Snow gathers its deployed software information in the following ways:
The Snow agent will scan certain areas of the disk looking for installed software executables, RPMs etc. It will gather attributes about these files – Vendor name, exe name, version typically.
In addition, the Snow agent will gather certain registry keys, SWID tags, and also executes encrypted read-only PowerShell scripts to gather specific information about certain vendors – SQL edition, Autodesk Region, Toad edition etc.
All of this information is passed to Snow Inventory, where once per day the information is processed against the Snow Recognition Service, to produce real product and vendor names to view in Snow License Manager.
SnowXML is an open XML format created by Snow to enable processing of inventory data from any 3rd party inventory source. SnowXML converts the data from the inventory source into a format that the SRS (Software Recognition Service) can work with.
There are two ways to configure how the data will be formatted ready for the SRS. The first option is to flag the data as “raw inventoried data” - the other is to flag it as “Recognized”.
Raw Inventory Data
Raw inventoried data is actual software data, which should be equivalent to what the Snow inventory client picks up (executables, registry keys, ISO 19970-2 tags etc.). Below is a screenshot of some of the raw data populated:
Recognised data means there has already been some level of recognition carried out by the 3rd party Inventory tool, and thus the data supplied will include a standardized name, manufacturer, and version of the product. Inventory Tools such as BMC ADDM, IBM Bigfix, iQuate provide pre-recognised data.

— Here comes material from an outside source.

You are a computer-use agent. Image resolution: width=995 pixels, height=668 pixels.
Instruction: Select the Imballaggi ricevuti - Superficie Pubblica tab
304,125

A screenshot of ‘IsRecognised’ data is shown below:
CSV to XML
If there isn’t an official Snow connector, it is possible to convert a CSV file to SnowXML using a PowerShell or SQL stored procedure. This has the advantage that as long as the inventory tool can provide EITHER Raw data, or pre-recognised data in a format that has already been created in our SRS, you will get recognised software shown in Snow License Manager.
MINIMUM DATA NEEDED
For raw data the SRS must receive as a minimum:
Operating System (Windows, OSX, LINUX, UNIX, IOS, ANDROID)
For Pre-recognised data SRS requires:
A good example of recognised data is in Add/remove programs (see below) where Snow has already created a wealth of SRS rules
HOW DO THESE DIFFERENT FORMATS AFFECT THE OUTCOME?
Unofficial Snow data sources vary enormously. For example, Splunk out of the box does not provide Software Publisher, which puts the recognition at about 10%. Configuring Splunk to add Software Publisher as well, and the recognition jumps to around 60%.
Unofficial Snow data sources are delivered as a project via a technical team, and as such are not supported. Also, they will require manual scheduling on the Snow server to convert CSV to SnowXML each day. Whilst this data can be sufficient, it is the least desirable option.
Official Snow Connectors have been validated by Snow, and potentially have additional recognition rules in the SRS specifically for that source. Certainly, they will provide decent application recognition. Depending on the source depends on the level of recognition – typically expect between 60-80% of the recognition that the snow agent would provide. For example, SCCM default data typically provides around 60% recognition, but with the addition of SCCM asset intelligence and a full SCCM Software Scan, the recognition rate increases to 85%. This is because ISO 19770-2 tags are now gathered, and exe’s are being scanned compared to the default add/remove programs normally gathered.
An official Snow connector is also fully automated, meaning the Snow Integration manager is installed and configured once, and then scheduled automatically.
The Snow Agent provides EXACTLY the right data for the SRS rules to match. Thus, it provides the best recognition. Its also light (8Mb) and quick (40 second scan daily) – providing around 50Kb of data per scan.
In addition, the Snow agent monitors usage of all applications, detects Virtualised and remotely accessed applications, and is able to monitor SAAS usage via the user’s Browser – the most comprehensive data set available.